Put the lines below into a Markdown table with two columns, Row and Line, one numbered row per line and no row for a blank line. Keep the pictures out of the table.

■ ■ ■ ■ ■

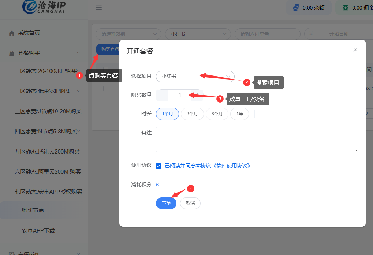The image size is (373, 255).
Task: Close the 开通套餐 dialog with X
Action: tap(355, 50)
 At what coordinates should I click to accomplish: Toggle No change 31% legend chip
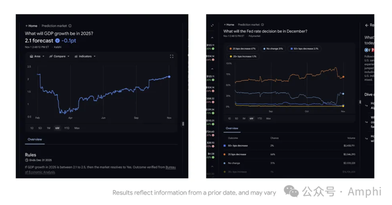click(273, 49)
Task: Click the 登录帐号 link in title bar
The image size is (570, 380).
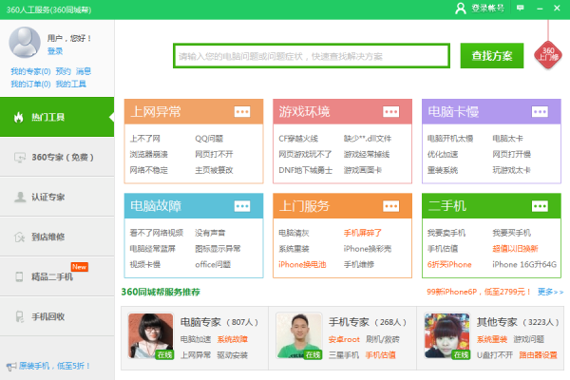Action: (487, 8)
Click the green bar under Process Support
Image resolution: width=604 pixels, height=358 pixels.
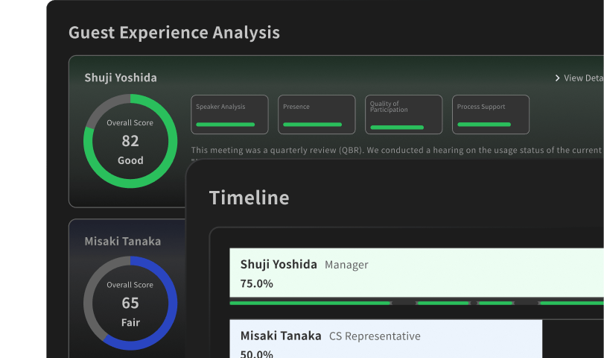pos(484,125)
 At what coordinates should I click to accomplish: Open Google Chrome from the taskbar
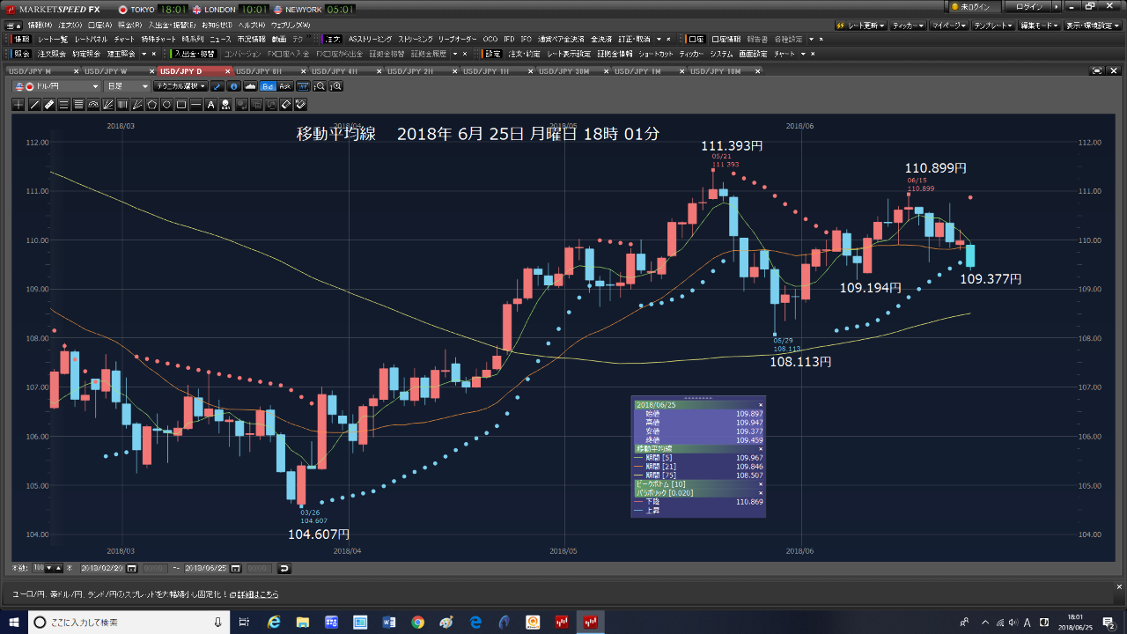coord(417,623)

■ ■ ■ ■ ■

■ Problem solution:
| Row | Line |
|---|---|
| 1 | The image size is (373, 255). |
| 2 | Task: Close the 开通套餐 dialog with X |
| 3 | Action: tap(355, 50) |
| 4 |  At what coordinates should I click to accomplish: Toggle No change 31% legend chip |
| 5 | click(273, 49) |
| 6 | Task: Click the 登录帐号 link in title bar |
| 7 | The image size is (570, 380). |
| 8 | Action: (487, 8) |
| 9 | Click the green bar under Process Support |
| 10 | Image resolution: width=604 pixels, height=358 pixels. |
| 11 | pos(484,125) |
| 12 |  At what coordinates should I click to accomplish: Open Google Chrome from the taskbar |
| 13 | coord(417,623) |